### Extract to read
Eager Data Sources¶

Eager data sources load and process all available data during the initialization stage. They are suitable for small data sets as they do not support partial loading or loading in response to user interactions. However, eager data sources are often more flexible and straightforward than lazy ones.

GenomeSpy inputs eager data as tabular "csv", "tsv", and "json" files or as non-indexed "fasta" files. Data can be loaded from URLs or provided inline. You can also use generators to generate data on the fly and further modify them using transforms.

The data property of the view specification describes a data source. The following example loads a tab-delimited file. By default, GenomeSpy infers the format from the file extension. However, in bioinformatics, CSV files are often actually tab-delimited, and you must specify the "tsv" explicitly:

Example: Eagerly loading data from a URL

{
  "data": {
    "url": "fileWithTabs.csv",
    "format": { "type": "tsv" }
  },
  ...
}

With the exception of the unsupported geographical formats, the data property of GenomeSpy is identical to Vega-Lite's data property.

### Instructions
A – According to the page on eager data sources, what size of data set are eager data sources suited for?
B – Repeat the stretch of the page on eager data sources from "Eager data sources load" through "them using transforms.".
C – Go on with the page on eager data sources from the point where it stops.
The rows that come next are separate material and not part of the page on eager data sources.

Data excerpts:
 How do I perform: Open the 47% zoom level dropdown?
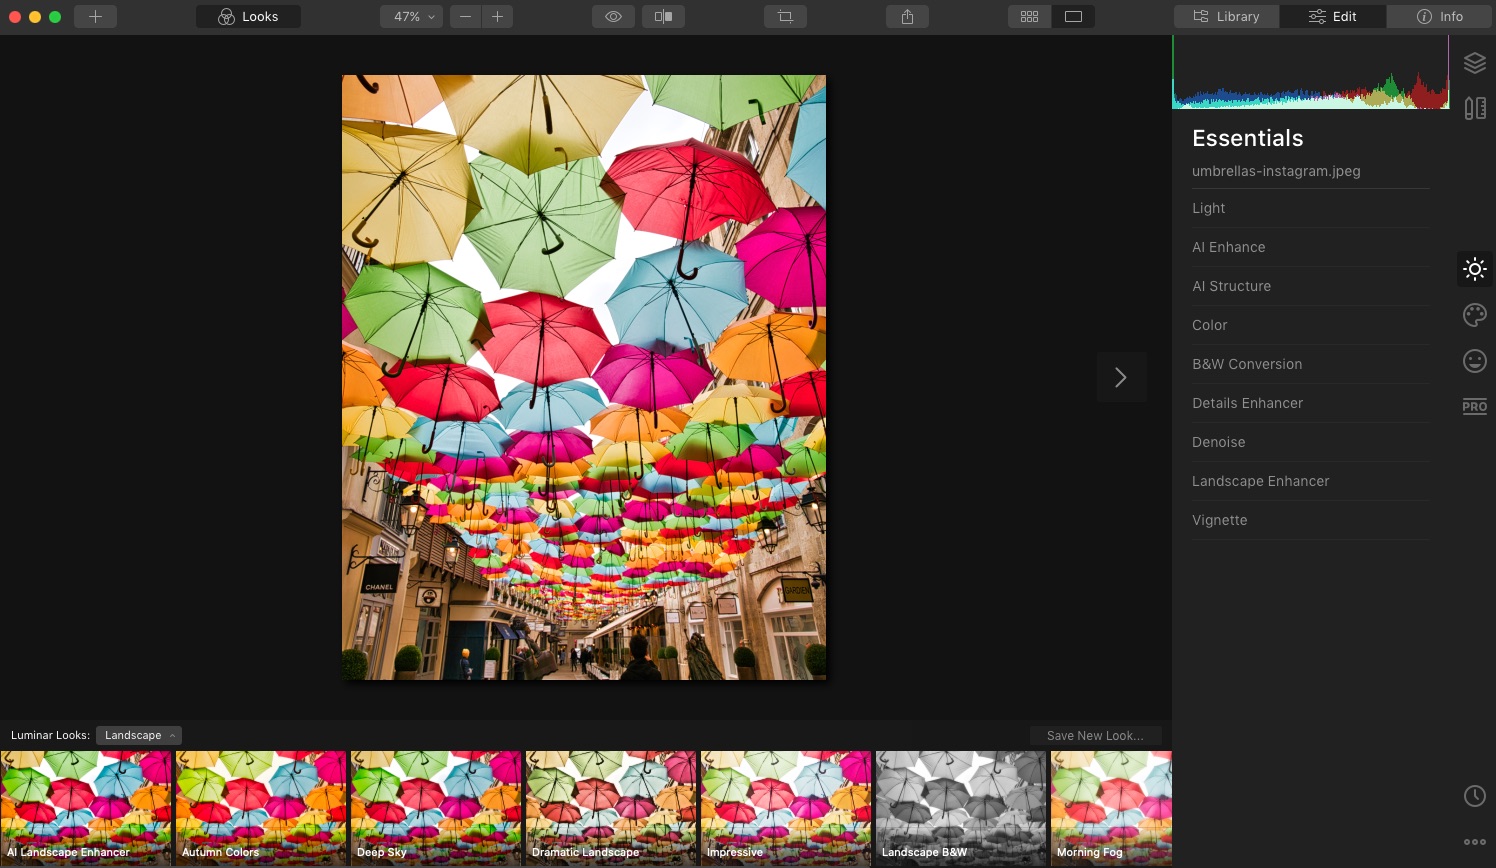pos(411,17)
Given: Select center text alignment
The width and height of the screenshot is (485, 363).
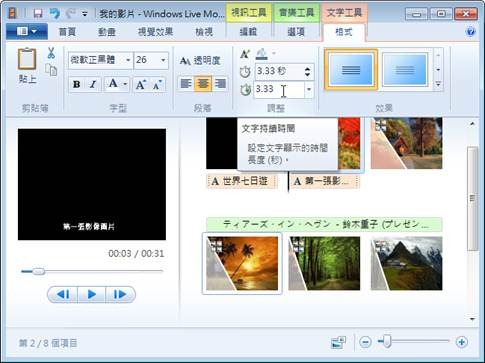Looking at the screenshot, I should (x=203, y=84).
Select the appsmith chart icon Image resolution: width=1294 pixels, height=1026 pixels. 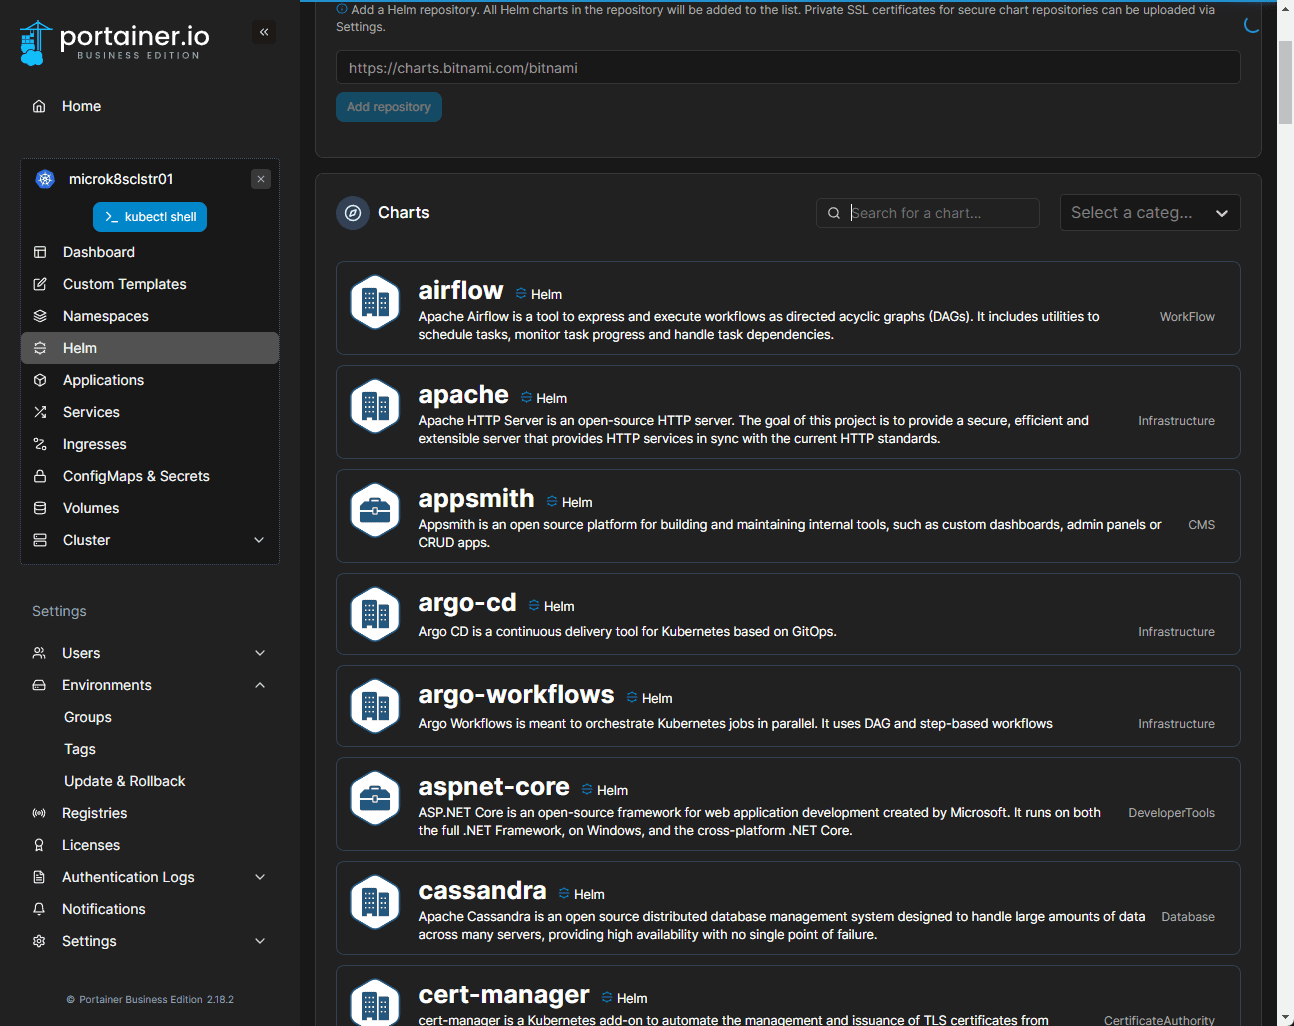pyautogui.click(x=376, y=510)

### Replies
A – Small data sets.

B –
Eager data sources load and process all available data during the initialization stage. They are suitable for small data sets as they do not support partial loading or loading in response to user interactions. However, eager data sources are often more flexible and straightforward than lazy ones.

GenomeSpy inputs eager data as tabular "csv", "tsv", and "json" files or as non-indexed "fasta" files. Data can be loaded from URLs or provided inline. You can also use generators to generate data on the fly and further modify them using transforms.

C –
Type inference

GenomeSpy uses vega-loader to parse tabular data and infer its data types. Vega-loader is sometimes overly eager to interpret strings as a dates. In such cases, the field types need to be specified explicitly. On the other hand, explicit type specification also gives a significant performance boost to parsing performance.

Handling empty (NA) values

Empty or missing values must be presented as empty strings instead of NA that R writes by default. Otherwise type inference fails for numeric fields.

Named Data¶

When embedding GenomeSpy in a web application or page, data can be added or updated at runtime using the API. Data sources are referenced by a name, which is passed to the updateNamedData method:

{
    "data": {
        "name": "myResults"
    }
    ...
}

const api = await embed("#container", spec);
api.updateNamedData("myResults", [
  { x: 1, y: 2 },
  { x: 2, y: 3 },
]);

Although named data can be updated dynamically, it does not automatically respond to user interactions. For practical examples of dynamically updated named data, check the embed-examples package.

Bioinformatic Formats¶

Most bioinformatic data formats are supported through lazy data. The following formats are supported as eager data with the url source.

FASTA¶

The type of FASTA format is "fasta" as shown in the example below:

{
  "data": {
    "url": "16SRNA_Deino_87seq_copy.aln",
    "format": {
      "type": "fasta"
    }
  },
  ...
}

The FASTA loader produces data objects with two fields: identifier and sequence. With the "flattenSequence" transform you can split the sequences into individual bases (one object per base) for easier visualization.